You will play the clarinet
Growing up in a musical family, Key hoped to play the oboe until a school band conductor judged her hands too small for that instrument and decreed the then-10-year-old “will play the clarinet.” As it turned out, that was the right choice. “I love the clarinet,” says Key with a broad smile. “I love its soulfulness, its versatility, the colors and sounds I can produce with it.” It’s also beneficial for her health. “I used to get migraine headaches,” she adds, “but the controlled breathing that’s used in playing the clarinet made the headaches go away.” Her family moved to San Antonio when her father, Rhoderick Key, became the dean of fine arts at UTSA in 1981, and she considers the Alamo City her hometown. Though for a while young Stephanie entertained the idea of studying anthropology, music won in the end because of its unique ability to create connections between players and listeners. After years of playing in school and with the Youth Orchestra of San Antonio, she was off to Boston, where she earned a Bachelor of Music degree from the New England Conservatory of Music, following that up with graduate work at the California Institute of the Arts. It was during that time that she met her future husband at the Aspen Music Festival.

“I was smitten right away,” admits the clarinetist with more smiles and chuckles, but both were dating other people at the time. It took a few more years before the two eventually married in 1995 here in San Antonio, where Mollenauer had a job with the San Antonio Symphony. Later, Key also joined SAS, where she is presently assistant principal clarinet. It didn’t take the couple long to discover that they enjoyed performing together. The first chamber concert they played as a quartet, even before they had settled on a name, took place at University United Methodist Church. They remember rehearsing at a friend’s house. True and Torgul joined a couple of years later, replacing the original pianist and violinist. For years, they presented their concerts exclusively at Trinity but expanded to other locales in the past decade, such as the Blue Star Contemporary Art Center and Gallery Nord. Come next season, SOLI will become the only resident chamber ensemble at the new Tobin Center for the Performing Arts.

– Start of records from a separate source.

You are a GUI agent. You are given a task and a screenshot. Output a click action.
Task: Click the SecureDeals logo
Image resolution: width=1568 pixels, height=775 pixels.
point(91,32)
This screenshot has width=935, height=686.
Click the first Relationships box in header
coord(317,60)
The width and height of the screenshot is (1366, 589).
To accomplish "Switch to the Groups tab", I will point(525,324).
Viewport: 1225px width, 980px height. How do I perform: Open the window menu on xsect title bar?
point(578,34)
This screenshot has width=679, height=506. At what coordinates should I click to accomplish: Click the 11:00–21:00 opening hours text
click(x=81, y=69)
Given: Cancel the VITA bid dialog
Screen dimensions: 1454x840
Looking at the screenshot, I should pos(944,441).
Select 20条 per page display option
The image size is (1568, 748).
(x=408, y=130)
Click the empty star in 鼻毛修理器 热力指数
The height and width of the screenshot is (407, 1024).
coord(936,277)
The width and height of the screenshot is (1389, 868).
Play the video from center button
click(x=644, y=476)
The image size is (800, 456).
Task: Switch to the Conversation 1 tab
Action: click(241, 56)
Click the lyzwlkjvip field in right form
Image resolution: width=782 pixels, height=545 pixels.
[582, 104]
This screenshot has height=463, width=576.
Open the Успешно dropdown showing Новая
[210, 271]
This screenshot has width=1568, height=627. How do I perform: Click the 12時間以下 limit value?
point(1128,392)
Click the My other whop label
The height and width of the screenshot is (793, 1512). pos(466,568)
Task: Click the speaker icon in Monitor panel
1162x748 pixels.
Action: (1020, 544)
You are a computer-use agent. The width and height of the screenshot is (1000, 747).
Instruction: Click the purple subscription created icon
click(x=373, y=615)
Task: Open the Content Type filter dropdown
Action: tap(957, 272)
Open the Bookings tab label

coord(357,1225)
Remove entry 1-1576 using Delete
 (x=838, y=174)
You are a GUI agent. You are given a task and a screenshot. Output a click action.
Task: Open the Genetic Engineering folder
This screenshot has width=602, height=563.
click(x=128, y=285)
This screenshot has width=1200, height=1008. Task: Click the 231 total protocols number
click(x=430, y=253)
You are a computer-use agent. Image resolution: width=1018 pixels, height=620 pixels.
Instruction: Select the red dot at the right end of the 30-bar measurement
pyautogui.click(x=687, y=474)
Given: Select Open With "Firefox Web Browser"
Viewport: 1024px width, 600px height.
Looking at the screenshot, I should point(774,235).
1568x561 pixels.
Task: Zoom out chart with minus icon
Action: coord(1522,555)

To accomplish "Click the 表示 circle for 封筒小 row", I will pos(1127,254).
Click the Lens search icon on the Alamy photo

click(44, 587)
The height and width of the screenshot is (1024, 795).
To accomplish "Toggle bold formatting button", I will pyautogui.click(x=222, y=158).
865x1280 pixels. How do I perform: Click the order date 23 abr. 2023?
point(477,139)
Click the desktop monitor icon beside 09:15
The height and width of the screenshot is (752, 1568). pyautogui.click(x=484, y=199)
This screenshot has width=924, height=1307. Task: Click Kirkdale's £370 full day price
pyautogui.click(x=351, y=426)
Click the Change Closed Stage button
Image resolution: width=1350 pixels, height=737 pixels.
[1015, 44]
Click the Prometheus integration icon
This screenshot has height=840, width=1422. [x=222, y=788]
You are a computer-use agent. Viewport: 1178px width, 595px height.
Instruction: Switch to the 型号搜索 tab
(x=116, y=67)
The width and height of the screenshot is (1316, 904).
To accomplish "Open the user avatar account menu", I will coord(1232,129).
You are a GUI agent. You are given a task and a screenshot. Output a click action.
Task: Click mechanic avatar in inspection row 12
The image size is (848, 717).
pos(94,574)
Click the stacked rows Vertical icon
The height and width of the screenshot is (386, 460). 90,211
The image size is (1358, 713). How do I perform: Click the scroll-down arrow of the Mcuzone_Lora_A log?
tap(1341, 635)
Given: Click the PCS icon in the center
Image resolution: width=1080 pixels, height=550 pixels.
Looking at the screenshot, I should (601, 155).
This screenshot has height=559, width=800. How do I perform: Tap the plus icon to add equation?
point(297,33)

As the artistic director for 16 years, Key handled much more than what the title implies, including marketing, fundraising, outreach and all sorts of practical matters. She was glad to pass that baton to Torgul and see the duties become more evenly divided between the four members, she says. The organization also has a supportive board, chaired by Carina Gors, owner of Gallery Nord. Considering her passion for new music, has she ever considered composing herself?
She turns pensive for a moment before answering. “Composer Joan Powers said to me once, ‘You have to compose. It will give you a different perspective,’” she starts tentatively, then more affirmatively: “That may be the next story. For now, I know I can take someone else’s music and do something creative with it It’s such a gift to be able to play music.”